- TO BE DONE:
Arrange every line of the listing below as a Markdown table with the columns Row and Line, numbering the rows in order and leaving out blank lines.

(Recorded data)
++++++++++
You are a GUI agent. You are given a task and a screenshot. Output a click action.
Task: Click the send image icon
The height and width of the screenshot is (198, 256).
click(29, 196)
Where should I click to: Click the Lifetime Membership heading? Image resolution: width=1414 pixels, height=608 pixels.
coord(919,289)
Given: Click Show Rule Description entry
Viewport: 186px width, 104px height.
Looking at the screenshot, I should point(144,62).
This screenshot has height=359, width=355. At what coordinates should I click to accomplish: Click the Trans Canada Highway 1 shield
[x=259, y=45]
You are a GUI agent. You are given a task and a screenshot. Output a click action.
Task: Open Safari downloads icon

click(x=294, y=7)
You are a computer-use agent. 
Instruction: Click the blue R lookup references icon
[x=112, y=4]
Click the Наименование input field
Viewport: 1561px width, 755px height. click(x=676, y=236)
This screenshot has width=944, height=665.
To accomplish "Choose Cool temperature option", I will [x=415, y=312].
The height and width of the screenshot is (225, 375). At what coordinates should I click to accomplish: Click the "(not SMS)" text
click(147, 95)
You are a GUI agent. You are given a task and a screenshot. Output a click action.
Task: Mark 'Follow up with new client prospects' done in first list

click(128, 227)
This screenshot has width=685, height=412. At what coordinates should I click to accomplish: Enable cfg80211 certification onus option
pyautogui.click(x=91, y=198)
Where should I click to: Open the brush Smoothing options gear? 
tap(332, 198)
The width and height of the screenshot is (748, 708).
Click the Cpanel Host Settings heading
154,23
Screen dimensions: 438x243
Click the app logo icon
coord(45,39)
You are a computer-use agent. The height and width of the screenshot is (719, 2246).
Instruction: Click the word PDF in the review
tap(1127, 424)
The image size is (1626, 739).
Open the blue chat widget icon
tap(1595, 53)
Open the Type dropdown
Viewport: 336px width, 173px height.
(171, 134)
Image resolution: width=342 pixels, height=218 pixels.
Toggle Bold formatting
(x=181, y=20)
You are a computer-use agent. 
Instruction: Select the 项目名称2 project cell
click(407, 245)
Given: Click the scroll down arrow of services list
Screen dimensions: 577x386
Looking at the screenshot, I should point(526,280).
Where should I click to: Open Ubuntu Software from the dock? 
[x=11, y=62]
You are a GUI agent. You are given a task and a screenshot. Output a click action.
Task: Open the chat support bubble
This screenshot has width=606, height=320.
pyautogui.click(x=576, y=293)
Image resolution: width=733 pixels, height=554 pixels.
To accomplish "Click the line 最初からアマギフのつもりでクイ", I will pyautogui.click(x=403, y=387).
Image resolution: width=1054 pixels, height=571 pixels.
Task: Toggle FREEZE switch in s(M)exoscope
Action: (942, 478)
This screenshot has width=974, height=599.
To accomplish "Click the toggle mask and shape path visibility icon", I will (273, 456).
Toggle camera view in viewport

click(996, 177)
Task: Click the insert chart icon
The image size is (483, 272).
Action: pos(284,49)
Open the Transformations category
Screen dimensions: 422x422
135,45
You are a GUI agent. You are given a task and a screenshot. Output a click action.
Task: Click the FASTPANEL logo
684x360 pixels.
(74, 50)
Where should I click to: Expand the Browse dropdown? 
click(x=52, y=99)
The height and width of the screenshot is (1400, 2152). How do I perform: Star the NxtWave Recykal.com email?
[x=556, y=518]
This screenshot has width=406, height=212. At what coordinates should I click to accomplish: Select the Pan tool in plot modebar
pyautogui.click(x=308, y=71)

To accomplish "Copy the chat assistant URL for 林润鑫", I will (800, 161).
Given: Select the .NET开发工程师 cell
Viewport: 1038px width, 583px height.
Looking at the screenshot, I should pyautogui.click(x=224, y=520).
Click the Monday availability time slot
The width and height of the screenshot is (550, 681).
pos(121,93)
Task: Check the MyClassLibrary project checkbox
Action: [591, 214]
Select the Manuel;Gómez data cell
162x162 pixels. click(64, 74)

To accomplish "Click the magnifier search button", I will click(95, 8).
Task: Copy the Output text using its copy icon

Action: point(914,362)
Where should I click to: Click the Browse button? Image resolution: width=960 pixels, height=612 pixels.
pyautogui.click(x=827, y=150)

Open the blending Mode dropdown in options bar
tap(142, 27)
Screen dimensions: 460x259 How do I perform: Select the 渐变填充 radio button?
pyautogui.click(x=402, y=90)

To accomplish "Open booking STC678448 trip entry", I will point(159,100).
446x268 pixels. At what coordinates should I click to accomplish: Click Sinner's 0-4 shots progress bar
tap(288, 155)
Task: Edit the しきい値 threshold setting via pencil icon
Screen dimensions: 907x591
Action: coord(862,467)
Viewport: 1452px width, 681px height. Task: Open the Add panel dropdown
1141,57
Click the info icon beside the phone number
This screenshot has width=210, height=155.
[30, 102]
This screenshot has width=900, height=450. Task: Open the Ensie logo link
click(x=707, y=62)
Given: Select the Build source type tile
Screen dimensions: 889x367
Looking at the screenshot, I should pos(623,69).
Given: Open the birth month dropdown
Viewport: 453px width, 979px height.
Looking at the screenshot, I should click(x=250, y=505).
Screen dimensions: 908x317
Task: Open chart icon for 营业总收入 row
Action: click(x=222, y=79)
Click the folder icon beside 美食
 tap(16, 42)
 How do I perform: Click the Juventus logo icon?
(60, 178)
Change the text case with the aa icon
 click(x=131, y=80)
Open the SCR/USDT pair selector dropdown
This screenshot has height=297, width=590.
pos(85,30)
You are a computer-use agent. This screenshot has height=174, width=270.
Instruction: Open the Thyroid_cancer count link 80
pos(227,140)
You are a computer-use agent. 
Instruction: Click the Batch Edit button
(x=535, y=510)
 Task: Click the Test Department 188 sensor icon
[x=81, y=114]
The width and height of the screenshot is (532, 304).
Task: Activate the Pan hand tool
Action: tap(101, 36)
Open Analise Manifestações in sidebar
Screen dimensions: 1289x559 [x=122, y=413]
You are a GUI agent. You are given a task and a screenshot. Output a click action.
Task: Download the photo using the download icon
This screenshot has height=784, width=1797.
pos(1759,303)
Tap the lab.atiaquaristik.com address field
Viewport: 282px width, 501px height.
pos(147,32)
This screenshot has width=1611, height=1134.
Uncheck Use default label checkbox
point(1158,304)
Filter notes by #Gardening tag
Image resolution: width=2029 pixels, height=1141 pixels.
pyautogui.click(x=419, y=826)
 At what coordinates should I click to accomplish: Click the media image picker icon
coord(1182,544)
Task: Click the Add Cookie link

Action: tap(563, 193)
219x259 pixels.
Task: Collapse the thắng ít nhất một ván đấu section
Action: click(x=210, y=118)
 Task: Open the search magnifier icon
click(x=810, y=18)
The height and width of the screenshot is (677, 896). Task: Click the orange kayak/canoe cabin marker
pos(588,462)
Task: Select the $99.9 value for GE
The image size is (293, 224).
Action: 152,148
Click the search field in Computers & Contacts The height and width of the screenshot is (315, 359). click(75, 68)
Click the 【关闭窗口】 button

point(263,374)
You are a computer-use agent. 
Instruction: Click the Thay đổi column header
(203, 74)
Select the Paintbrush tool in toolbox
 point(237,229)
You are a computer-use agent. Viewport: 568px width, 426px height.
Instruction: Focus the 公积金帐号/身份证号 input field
++++++++++
- TASK SOLUTION:
| Row | Line |
|---|---|
| 1 | You are a GUI agent. You are given a task and a screenshot. Output a click action. |
| 2 | Task: Click the send image icon |
| 3 | The height and width of the screenshot is (198, 256). |
| 4 | click(29, 196) |
| 5 | Where should I click to: Click the Lifetime Membership heading? Image resolution: width=1414 pixels, height=608 pixels. |
| 6 | coord(919,289) |
| 7 | Given: Click Show Rule Description entry |
| 8 | Viewport: 186px width, 104px height. |
| 9 | Looking at the screenshot, I should point(144,62). |
| 10 | This screenshot has height=359, width=355. At what coordinates should I click to accomplish: Click the Trans Canada Highway 1 shield |
| 11 | [x=259, y=45] |
| 12 | You are a GUI agent. You are given a task and a screenshot. Output a click action. |
| 13 | Task: Open Safari downloads icon |
| 14 | click(x=294, y=7) |
| 15 | You are a computer-use agent.  |
| 16 | Instruction: Click the blue R lookup references icon |
| 17 | [x=112, y=4] |
| 18 | Click the Наименование input field |
| 19 | Viewport: 1561px width, 755px height. click(x=676, y=236) |
| 20 | This screenshot has width=944, height=665. |
| 21 | To accomplish "Choose Cool temperature option", I will [x=415, y=312]. |
| 22 | The height and width of the screenshot is (225, 375). At what coordinates should I click to accomplish: Click the "(not SMS)" text |
| 23 | click(147, 95) |
| 24 | You are a GUI agent. You are given a task and a screenshot. Output a click action. |
| 25 | Task: Mark 'Follow up with new client prospects' done in first list |
| 26 | click(128, 227) |
| 27 | This screenshot has width=685, height=412. At what coordinates should I click to accomplish: Enable cfg80211 certification onus option |
| 28 | pyautogui.click(x=91, y=198) |
| 29 | Where should I click to: Open the brush Smoothing options gear?  |
| 30 | tap(332, 198) |
| 31 | The width and height of the screenshot is (748, 708). |
| 32 | Click the Cpanel Host Settings heading |
| 33 | 154,23 |
| 34 | Screen dimensions: 438x243 |
| 35 | Click the app logo icon |
| 36 | coord(45,39) |
| 37 | You are a computer-use agent. The height and width of the screenshot is (719, 2246). |
| 38 | Instruction: Click the word PDF in the review |
| 39 | tap(1127, 424) |
| 40 | The image size is (1626, 739). |
| 41 | Open the blue chat widget icon |
| 42 | tap(1595, 53) |
| 43 | Open the Type dropdown |
| 44 | Viewport: 336px width, 173px height. |
| 45 | (171, 134) |
| 46 | Image resolution: width=342 pixels, height=218 pixels. |
| 47 | Toggle Bold formatting |
| 48 | (x=181, y=20) |
| 49 | You are a computer-use agent.  |
| 50 | Instruction: Select the 项目名称2 project cell |
| 51 | click(407, 245) |
| 52 | Given: Click the scroll down arrow of services list |
| 53 | Screen dimensions: 577x386 |
| 54 | Looking at the screenshot, I should point(526,280). |
| 55 | Where should I click to: Open Ubuntu Software from the dock?  |
| 56 | [x=11, y=62] |
| 57 | You are a GUI agent. You are given a task and a screenshot. Output a click action. |
| 58 | Task: Open the chat support bubble |
| 59 | This screenshot has width=606, height=320. |
| 60 | pyautogui.click(x=576, y=293) |
| 61 | Image resolution: width=733 pixels, height=554 pixels. |
| 62 | To accomplish "Click the line 最初からアマギフのつもりでクイ", I will pyautogui.click(x=403, y=387). |
| 63 | Image resolution: width=1054 pixels, height=571 pixels. |
| 64 | Task: Toggle FREEZE switch in s(M)exoscope |
| 65 | Action: (942, 478) |
| 66 | This screenshot has width=974, height=599. |
| 67 | To accomplish "Click the toggle mask and shape path visibility icon", I will (273, 456). |
| 68 | Toggle camera view in viewport |
| 69 | click(996, 177) |
| 70 | Task: Click the insert chart icon |
| 71 | The image size is (483, 272). |
| 72 | Action: pos(284,49) |
| 73 | Open the Transformations category |
| 74 | Screen dimensions: 422x422 |
| 75 | 135,45 |
| 76 | You are a GUI agent. You are given a task and a screenshot. Output a click action. |
| 77 | Task: Click the FASTPANEL logo |
| 78 | 684x360 pixels. |
| 79 | (74, 50) |
| 80 | Where should I click to: Expand the Browse dropdown?  |
| 81 | click(x=52, y=99) |
| 82 | The height and width of the screenshot is (1400, 2152). How do I perform: Star the NxtWave Recykal.com email? |
| 83 | [x=556, y=518] |
| 84 | This screenshot has width=406, height=212. At what coordinates should I click to accomplish: Select the Pan tool in plot modebar |
| 85 | pyautogui.click(x=308, y=71) |
| 86 | To accomplish "Copy the chat assistant URL for 林润鑫", I will (800, 161). |
| 87 | Given: Select the .NET开发工程师 cell |
| 88 | Viewport: 1038px width, 583px height. |
| 89 | Looking at the screenshot, I should pyautogui.click(x=224, y=520). |
| 90 | Click the Monday availability time slot |
| 91 | The width and height of the screenshot is (550, 681). |
| 92 | pos(121,93) |
| 93 | Task: Check the MyClassLibrary project checkbox |
| 94 | Action: [591, 214] |
| 95 | Select the Manuel;Gómez data cell |
| 96 | 162x162 pixels. click(64, 74) |
| 97 | To accomplish "Click the magnifier search button", I will click(95, 8). |
| 98 | Task: Copy the Output text using its copy icon |
| 99 | Action: point(914,362) |
| 100 | Where should I click to: Click the Browse button? Image resolution: width=960 pixels, height=612 pixels. |
| 101 | pyautogui.click(x=827, y=150) |
| 102 | Open the blending Mode dropdown in options bar |
| 103 | tap(142, 27) |
| 104 | Screen dimensions: 460x259 How do I perform: Select the 渐变填充 radio button? |
| 105 | pyautogui.click(x=402, y=90) |
| 106 | To accomplish "Open booking STC678448 trip entry", I will point(159,100). |
| 107 | 446x268 pixels. At what coordinates should I click to accomplish: Click Sinner's 0-4 shots progress bar |
| 108 | tap(288, 155) |
| 109 | Task: Edit the しきい値 threshold setting via pencil icon |
| 110 | Screen dimensions: 907x591 |
| 111 | Action: coord(862,467) |
| 112 | Viewport: 1452px width, 681px height. Task: Open the Add panel dropdown |
| 113 | 1141,57 |
| 114 | Click the info icon beside the phone number |
| 115 | This screenshot has width=210, height=155. |
| 116 | [30, 102] |
| 117 | This screenshot has width=900, height=450. Task: Open the Ensie logo link |
| 118 | click(x=707, y=62) |
| 119 | Given: Select the Build source type tile |
| 120 | Screen dimensions: 889x367 |
| 121 | Looking at the screenshot, I should pos(623,69). |
| 122 | Given: Open the birth month dropdown |
| 123 | Viewport: 453px width, 979px height. |
| 124 | Looking at the screenshot, I should click(x=250, y=505). |
| 125 | Screen dimensions: 908x317 |
| 126 | Task: Open chart icon for 营业总收入 row |
| 127 | Action: click(x=222, y=79) |
| 128 | Click the folder icon beside 美食 |
| 129 |  tap(16, 42) |
| 130 |  How do I perform: Click the Juventus logo icon? |
| 131 | (60, 178) |
| 132 | Change the text case with the aa icon |
| 133 |  click(x=131, y=80) |
| 134 | Open the SCR/USDT pair selector dropdown |
| 135 | This screenshot has height=297, width=590. |
| 136 | pos(85,30) |
| 137 | You are a computer-use agent. This screenshot has height=174, width=270. |
| 138 | Instruction: Open the Thyroid_cancer count link 80 |
| 139 | pos(227,140) |
| 140 | You are a computer-use agent.  |
| 141 | Instruction: Click the Batch Edit button |
| 142 | (x=535, y=510) |
| 143 |  Task: Click the Test Department 188 sensor icon |
| 144 | [x=81, y=114] |
| 145 | The width and height of the screenshot is (532, 304). |
| 146 | Task: Activate the Pan hand tool |
| 147 | Action: tap(101, 36) |
| 148 | Open Analise Manifestações in sidebar |
| 149 | Screen dimensions: 1289x559 [x=122, y=413] |
| 150 | You are a GUI agent. You are given a task and a screenshot. Output a click action. |
| 151 | Task: Download the photo using the download icon |
| 152 | This screenshot has height=784, width=1797. |
| 153 | pos(1759,303) |
| 154 | Tap the lab.atiaquaristik.com address field |
| 155 | Viewport: 282px width, 501px height. |
| 156 | pos(147,32) |
| 157 | This screenshot has width=1611, height=1134. |
| 158 | Uncheck Use default label checkbox |
| 159 | point(1158,304) |
| 160 | Filter notes by #Gardening tag |
| 161 | Image resolution: width=2029 pixels, height=1141 pixels. |
| 162 | pyautogui.click(x=419, y=826) |
| 163 |  At what coordinates should I click to accomplish: Click the media image picker icon |
| 164 | coord(1182,544) |
| 165 | Task: Click the Add Cookie link |
| 166 | Action: tap(563, 193) |
| 167 | 219x259 pixels. |
| 168 | Task: Collapse the thắng ít nhất một ván đấu section |
| 169 | Action: click(x=210, y=118) |
| 170 |  Task: Open the search magnifier icon |
| 171 | click(x=810, y=18) |
| 172 | The height and width of the screenshot is (677, 896). Task: Click the orange kayak/canoe cabin marker |
| 173 | pos(588,462) |
| 174 | Task: Select the $99.9 value for GE |
| 175 | The image size is (293, 224). |
| 176 | Action: 152,148 |
| 177 | Click the search field in Computers & Contacts The height and width of the screenshot is (315, 359). click(75, 68) |
| 178 | Click the 【关闭窗口】 button |
| 179 | point(263,374) |
| 180 | You are a computer-use agent.  |
| 181 | Instruction: Click the Thay đổi column header |
| 182 | (203, 74) |
| 183 | Select the Paintbrush tool in toolbox |
| 184 |  point(237,229) |
| 185 | You are a computer-use agent. Viewport: 568px width, 426px height. |
| 186 | Instruction: Focus the 公积金帐号/身份证号 input field |